In February 2023, the team published a proof of concept study in male mice using a compound called TDI-11861. When the researchers injected this compound into the animals, their sperm remained immotile for about 2.5 hours. Although these animals displayed normal mating behaviors, the treated mice produced no pregnancies if they mated during this time period. Some breakthrough pregnancies occurred with matings beyond this limit, and fertility for all the animals returned to normal by the next day.

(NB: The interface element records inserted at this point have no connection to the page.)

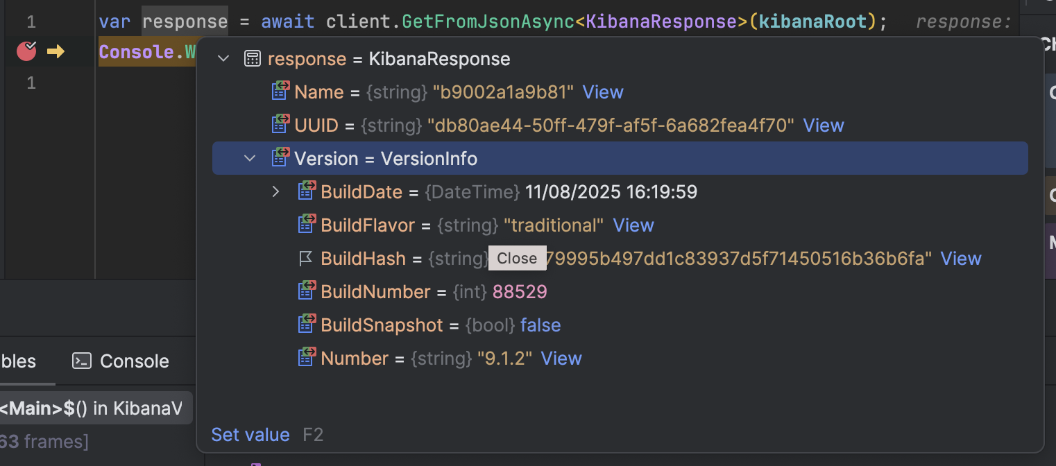The width and height of the screenshot is (1056, 466).
Task: Dismiss the popup via Close
Action: (517, 257)
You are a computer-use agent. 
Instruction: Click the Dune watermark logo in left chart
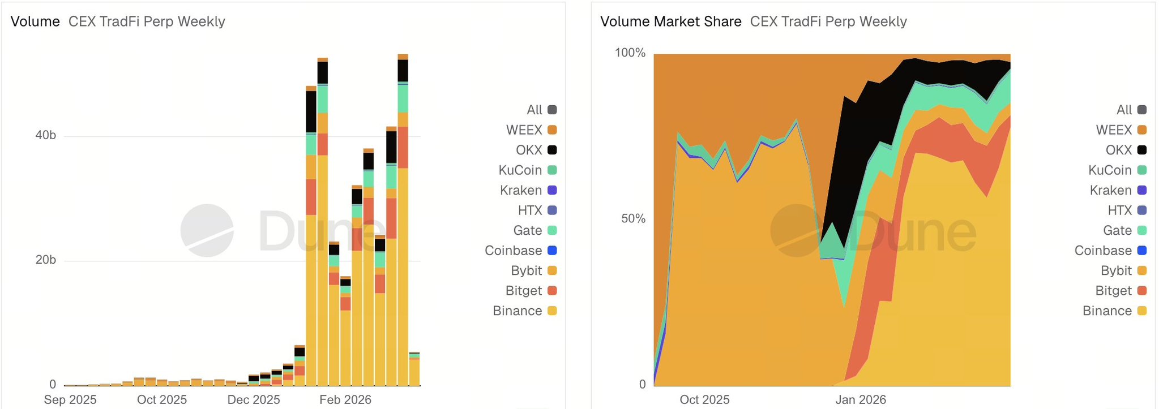point(207,230)
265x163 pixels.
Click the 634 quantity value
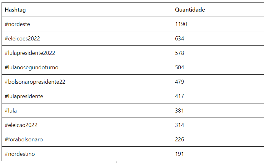point(180,39)
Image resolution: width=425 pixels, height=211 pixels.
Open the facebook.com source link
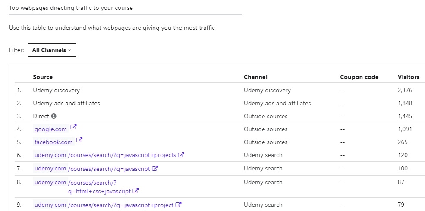[54, 142]
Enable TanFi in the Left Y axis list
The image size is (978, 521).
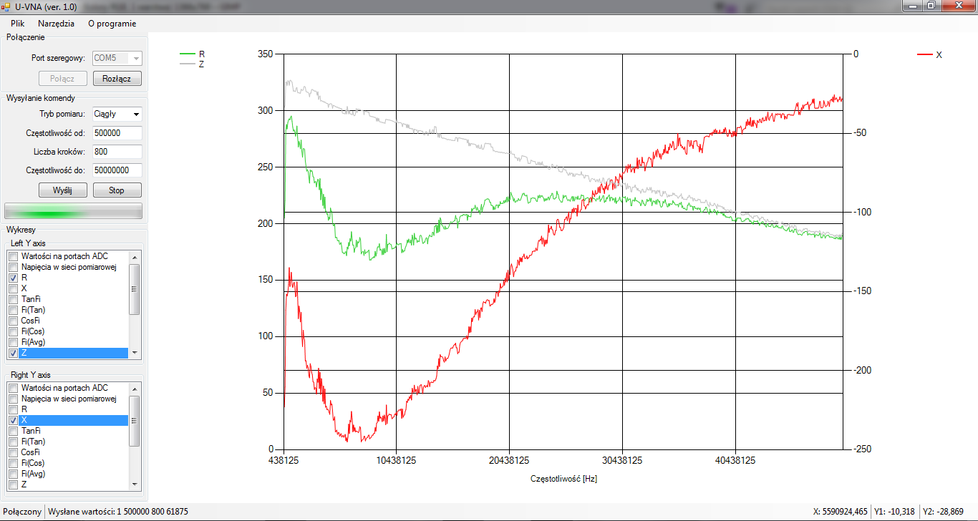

Based on the enormous interest this research generated, Drs. Buck and Levin, along with Dr. Meinke and other colleagues, started a new pharmaceutical company called Sacyl Pharmaceuticals to continue developing a sAC-inhibiting male contraceptive, and in August, the LevBuck lab received a $6 million NIH grant to further develop clinical lead compounds and test the concept in a second, preclinical animal model. (Weill Cornell Medicine Enterprise Innovation, which accelerates the translation and commercialization of technologies arising from research conducted by Weill Cornell faculty and trainees, is leading the out-licensing of the team’s discovery to their start-up company; the lab’s federal funding does not support Sacyl Pharmaceuticals’ activities.) Although there are many challenges ahead in developing a compound that men can take orally, stays stable in the body and remains adhered to its target — factors all being addressed in ongoing medicinal chemistry work — Dr. Balbach, now an assistant professor at Michigan State University, believes it’s not only possible, but that having this new option could revolutionize cultural thinking around men’s role in family planning.
“Even if our drug should fail for some reason, I think we’ve already done something great,” she says. “We have opened people’s minds to new possibilities.”
Drs. Levin, Buck and Meinke are equity stakeholders in Sacyl Pharmaceuticals and inventors on a patent licensed to the company.